Случается так, что коллектив принимает бесчеловечные законы – например племя людоедов, нацистское государство, или, скажем, ежовский террор или якобинский трибунал могут провоцировать изменение и порчу общей морали. И тогда одиночка обязан возвысить свой голос – чтобы отстоять мораль, существующую в идеале.

Однако, то что он будет отстаивать, это не его личная мораль – это по прежнему мораль коллективного общежития, мира, где всякий отвечает за каждого, где уважают стариков и защищают детей. Ибо нет, не существует морали – не общей.

Мораль – эт общий закон. Мораль – как частный, приватизированный институт самовыражения – не существует. Это нонсенс.

Надо исхитриться, чтобы нарушение правил общества – принять за моральный поступок.

Но мы уже переучились. Мы столько раз предавали себе подобных – ради денег, карьеры, успеха, прогресса – что речь адвоката Чикатило показалась многим убедительной.

Так что, если бы сегодня пьяные дураки въехали в село со шмайсерами, то фашистам бы выдали не только председателя колхоза, но и всех сочувствующих колхозному строительству.

Приватизированный мир (18.08.2012)

Затруднительно говорить с современным писателем о романе: по наивности вы можете предполагать, что роман – это долгий рассказ о судьбах многих героев, о становлении характера, об исторических коллизиях; вероятно, будете ссылаться на Диккенса или Толстого. А романом теперь называется уже совсем иное. Практически – что угодно, это форма самовыражения автора. Тридцать страниц о поездке в метро – уже роман.

И с художником бесполезно говорить о картине: теперь картиной и произведением искусства называется что угодно. Художник волен – он хочет сделать так, а что там прежде считалось искусством, не суть важно. Его жест оценен его покупателем. Объективного критерия нет.

И журналистика – уже совсем не то, что считалось таковой: прежде журналистом был тот, кто писал репортажи и рассказывал новости. А теперь это писатель, который излагает свое понимание событий. Журналисту так излагать велел его работодатель, в непрямой форме – но посоветовал твердо.

В целом, все это – свидетельства приватизированного мира.

Общественные дисциплины отступили перед частными интересами или перед договоренностями группы лиц.

И морали общественной, в общем, уже нет – есть корпоративная мораль.

В известном смысле, и правосудие тоже давно приватизировано.

## ДОСТУПНЫЕ ДАННЫЕ
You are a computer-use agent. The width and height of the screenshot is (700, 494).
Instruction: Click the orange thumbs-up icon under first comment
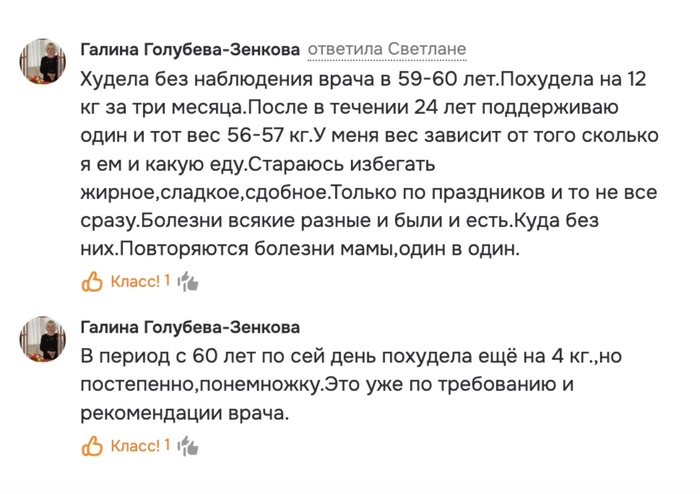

## ЗАДАНИЕ A
Перепишите фрагмент текста о морали, который начинается со слов «Надо исхитриться, чтобы» и заканчивается словами «метро – уже роман.», заменив «председателя колхоза» на «секретаря райкома».
## ЗАДАНИЕ B
Согласуются ли с текстом о морали следующие утверждения? (i) Романом теперь называют только долгий рассказ о судьбах многих героев. (ii) Правосудие, по словам автора, тоже давно приватизировано. (iii) Журналист теперь излагает свое понимание событий. Ответьте «да» или «нет» и приведите решающие слова текста в точности.
Перечень никак не связан с текстом о морали.

## ПОЛЕ ОТВЕТА A
Надо исхитриться, чтобы нарушение правил общества – принять за моральный поступок.

Но мы уже переучились. Мы столько раз предавали себе подобных – ради денег, карьеры, успеха, прогресса – что речь адвоката Чикатило показалась многим убедительной.

Так что, если бы сегодня пьяные дураки въехали в село со шмайсерами, то фашистам бы выдали не только секретаря райкома, но и всех сочувствующих колхозному строительству.

Приватизированный мир (18.08.2012)

Затруднительно говорить с современным писателем о романе: по наивности вы можете предполагать, что роман – это долгий рассказ о судьбах многих героев, о становлении характера, об исторических коллизиях; вероятно, будете ссылаться на Диккенса или Толстого. А романом теперь называется уже совсем иное. Практически – что угодно, это форма самовыражения автора. Тридцать страниц о поездке в метро – уже роман.

## ПОЛЕ ОТВЕТА B
(i) Нет: «А романом теперь называется уже совсем иное».
(ii) Да: «В известном смысле, и правосудие тоже давно приватизировано».
(iii) Да: «А теперь это писатель, который излагает свое понимание событий».